-- Begin RAW DATA --

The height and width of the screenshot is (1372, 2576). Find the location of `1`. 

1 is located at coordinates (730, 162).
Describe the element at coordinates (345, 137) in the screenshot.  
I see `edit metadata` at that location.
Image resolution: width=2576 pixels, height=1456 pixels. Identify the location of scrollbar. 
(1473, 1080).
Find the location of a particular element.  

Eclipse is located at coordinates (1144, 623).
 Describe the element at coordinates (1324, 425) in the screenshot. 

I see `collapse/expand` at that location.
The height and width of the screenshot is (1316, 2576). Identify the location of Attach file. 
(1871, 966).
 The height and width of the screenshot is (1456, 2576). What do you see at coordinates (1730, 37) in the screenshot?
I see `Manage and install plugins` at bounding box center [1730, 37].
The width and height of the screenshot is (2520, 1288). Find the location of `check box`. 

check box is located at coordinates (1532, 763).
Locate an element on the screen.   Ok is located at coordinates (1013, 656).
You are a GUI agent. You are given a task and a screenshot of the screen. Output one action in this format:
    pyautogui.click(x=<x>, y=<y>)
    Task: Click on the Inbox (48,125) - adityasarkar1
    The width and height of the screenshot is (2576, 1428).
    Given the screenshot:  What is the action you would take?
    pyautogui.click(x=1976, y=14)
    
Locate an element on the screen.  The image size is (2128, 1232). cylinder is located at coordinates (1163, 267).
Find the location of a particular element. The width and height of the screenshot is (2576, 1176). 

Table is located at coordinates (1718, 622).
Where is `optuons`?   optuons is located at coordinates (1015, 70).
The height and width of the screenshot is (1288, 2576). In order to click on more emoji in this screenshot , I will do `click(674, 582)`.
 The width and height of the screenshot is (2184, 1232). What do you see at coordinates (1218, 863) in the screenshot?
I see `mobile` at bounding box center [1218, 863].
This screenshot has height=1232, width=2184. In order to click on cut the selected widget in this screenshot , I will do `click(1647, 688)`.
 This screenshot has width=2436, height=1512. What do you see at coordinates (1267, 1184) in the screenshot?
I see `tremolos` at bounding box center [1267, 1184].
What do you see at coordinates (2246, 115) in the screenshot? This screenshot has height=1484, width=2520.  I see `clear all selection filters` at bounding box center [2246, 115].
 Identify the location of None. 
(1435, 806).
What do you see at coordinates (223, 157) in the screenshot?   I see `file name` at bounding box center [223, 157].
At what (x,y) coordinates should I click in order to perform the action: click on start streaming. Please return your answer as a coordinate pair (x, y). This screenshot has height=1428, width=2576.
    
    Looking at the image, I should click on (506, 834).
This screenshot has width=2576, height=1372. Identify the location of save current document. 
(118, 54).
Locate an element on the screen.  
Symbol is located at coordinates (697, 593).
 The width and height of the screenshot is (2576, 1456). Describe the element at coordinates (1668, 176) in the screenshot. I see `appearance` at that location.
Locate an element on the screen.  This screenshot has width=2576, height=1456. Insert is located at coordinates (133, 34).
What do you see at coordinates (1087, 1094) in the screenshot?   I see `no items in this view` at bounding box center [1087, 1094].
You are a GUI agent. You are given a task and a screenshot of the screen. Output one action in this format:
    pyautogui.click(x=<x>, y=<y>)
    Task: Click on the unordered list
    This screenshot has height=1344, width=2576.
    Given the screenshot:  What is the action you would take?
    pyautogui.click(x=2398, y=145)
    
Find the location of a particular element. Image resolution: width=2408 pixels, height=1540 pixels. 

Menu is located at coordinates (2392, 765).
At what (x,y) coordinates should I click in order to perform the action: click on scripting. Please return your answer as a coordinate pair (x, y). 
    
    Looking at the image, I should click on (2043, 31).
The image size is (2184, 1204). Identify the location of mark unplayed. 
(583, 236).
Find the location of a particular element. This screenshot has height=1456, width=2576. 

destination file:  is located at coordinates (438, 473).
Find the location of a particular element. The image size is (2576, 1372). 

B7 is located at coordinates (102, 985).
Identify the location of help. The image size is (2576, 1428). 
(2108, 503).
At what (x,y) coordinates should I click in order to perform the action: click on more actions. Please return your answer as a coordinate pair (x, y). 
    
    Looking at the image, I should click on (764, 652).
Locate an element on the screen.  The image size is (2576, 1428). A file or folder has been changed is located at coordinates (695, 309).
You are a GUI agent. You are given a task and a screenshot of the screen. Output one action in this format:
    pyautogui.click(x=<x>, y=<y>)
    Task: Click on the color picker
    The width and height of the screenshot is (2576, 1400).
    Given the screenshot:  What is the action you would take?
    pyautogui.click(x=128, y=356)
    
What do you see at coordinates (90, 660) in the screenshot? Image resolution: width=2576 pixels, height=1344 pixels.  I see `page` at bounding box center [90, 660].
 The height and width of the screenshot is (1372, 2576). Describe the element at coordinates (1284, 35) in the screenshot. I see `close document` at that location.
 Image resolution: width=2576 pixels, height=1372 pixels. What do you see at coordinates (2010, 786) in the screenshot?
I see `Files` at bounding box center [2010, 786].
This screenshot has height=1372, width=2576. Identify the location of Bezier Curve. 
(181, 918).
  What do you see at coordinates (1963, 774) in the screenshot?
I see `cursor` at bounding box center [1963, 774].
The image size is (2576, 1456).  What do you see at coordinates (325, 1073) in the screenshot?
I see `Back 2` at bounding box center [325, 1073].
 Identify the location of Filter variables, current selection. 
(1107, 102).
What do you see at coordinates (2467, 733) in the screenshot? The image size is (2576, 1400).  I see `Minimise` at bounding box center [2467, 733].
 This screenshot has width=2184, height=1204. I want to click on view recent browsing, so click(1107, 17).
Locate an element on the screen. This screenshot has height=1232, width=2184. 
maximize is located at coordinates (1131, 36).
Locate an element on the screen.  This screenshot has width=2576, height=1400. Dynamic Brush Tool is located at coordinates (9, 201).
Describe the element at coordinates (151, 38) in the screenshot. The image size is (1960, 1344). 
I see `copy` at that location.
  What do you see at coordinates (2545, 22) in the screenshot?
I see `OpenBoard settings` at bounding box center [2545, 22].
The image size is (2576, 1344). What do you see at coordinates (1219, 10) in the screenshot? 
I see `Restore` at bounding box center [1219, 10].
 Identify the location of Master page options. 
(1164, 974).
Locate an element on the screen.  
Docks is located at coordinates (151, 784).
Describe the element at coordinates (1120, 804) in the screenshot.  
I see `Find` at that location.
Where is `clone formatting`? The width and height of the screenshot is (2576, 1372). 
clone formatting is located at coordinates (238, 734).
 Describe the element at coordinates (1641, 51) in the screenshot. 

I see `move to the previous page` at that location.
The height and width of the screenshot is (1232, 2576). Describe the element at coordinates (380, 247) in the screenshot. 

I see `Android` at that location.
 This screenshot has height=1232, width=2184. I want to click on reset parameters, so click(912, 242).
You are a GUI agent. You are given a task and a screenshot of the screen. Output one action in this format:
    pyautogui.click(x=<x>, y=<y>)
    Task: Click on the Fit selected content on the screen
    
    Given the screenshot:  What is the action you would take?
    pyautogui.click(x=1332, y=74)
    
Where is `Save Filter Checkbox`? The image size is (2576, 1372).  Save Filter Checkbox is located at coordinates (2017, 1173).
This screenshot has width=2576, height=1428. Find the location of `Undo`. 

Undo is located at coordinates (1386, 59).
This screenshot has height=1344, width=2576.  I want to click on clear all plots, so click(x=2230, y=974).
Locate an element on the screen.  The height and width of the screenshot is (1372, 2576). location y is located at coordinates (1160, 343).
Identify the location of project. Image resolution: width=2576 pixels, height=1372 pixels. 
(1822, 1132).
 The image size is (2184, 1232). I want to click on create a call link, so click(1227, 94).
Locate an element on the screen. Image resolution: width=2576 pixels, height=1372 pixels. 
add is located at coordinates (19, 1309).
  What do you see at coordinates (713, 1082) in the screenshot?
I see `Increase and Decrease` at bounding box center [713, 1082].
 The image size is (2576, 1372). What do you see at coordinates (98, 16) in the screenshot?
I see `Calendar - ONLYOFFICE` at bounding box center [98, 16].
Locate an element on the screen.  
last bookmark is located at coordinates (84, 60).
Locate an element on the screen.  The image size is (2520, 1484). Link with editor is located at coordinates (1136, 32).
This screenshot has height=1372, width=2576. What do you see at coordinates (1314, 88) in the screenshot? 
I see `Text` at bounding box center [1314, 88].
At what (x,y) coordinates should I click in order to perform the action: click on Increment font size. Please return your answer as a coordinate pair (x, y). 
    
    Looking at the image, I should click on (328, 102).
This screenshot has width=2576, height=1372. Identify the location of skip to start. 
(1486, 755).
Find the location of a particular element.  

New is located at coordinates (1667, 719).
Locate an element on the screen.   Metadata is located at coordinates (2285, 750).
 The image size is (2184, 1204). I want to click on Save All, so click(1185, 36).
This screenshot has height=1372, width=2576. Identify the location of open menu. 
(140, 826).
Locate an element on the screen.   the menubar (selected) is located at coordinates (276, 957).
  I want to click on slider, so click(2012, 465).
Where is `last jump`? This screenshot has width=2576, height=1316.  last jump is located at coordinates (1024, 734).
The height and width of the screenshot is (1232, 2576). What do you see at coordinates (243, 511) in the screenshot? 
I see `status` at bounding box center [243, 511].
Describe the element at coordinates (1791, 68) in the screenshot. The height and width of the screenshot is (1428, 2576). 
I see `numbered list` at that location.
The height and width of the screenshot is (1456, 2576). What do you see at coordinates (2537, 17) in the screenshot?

-- End RAW DATA --

◆ **EXERCISE**
Print again, exactly, the part of the listing that begins with the line containing "coordinates (2017, 1173)." and ends with the line containing "Undo is located at coordinates (1386, 59).", including both of those lines.

◆ **RESULT**
Where is `Save Filter Checkbox`? The image size is (2576, 1372).  Save Filter Checkbox is located at coordinates (2017, 1173).
This screenshot has width=2576, height=1428. Find the location of `Undo`. 

Undo is located at coordinates (1386, 59).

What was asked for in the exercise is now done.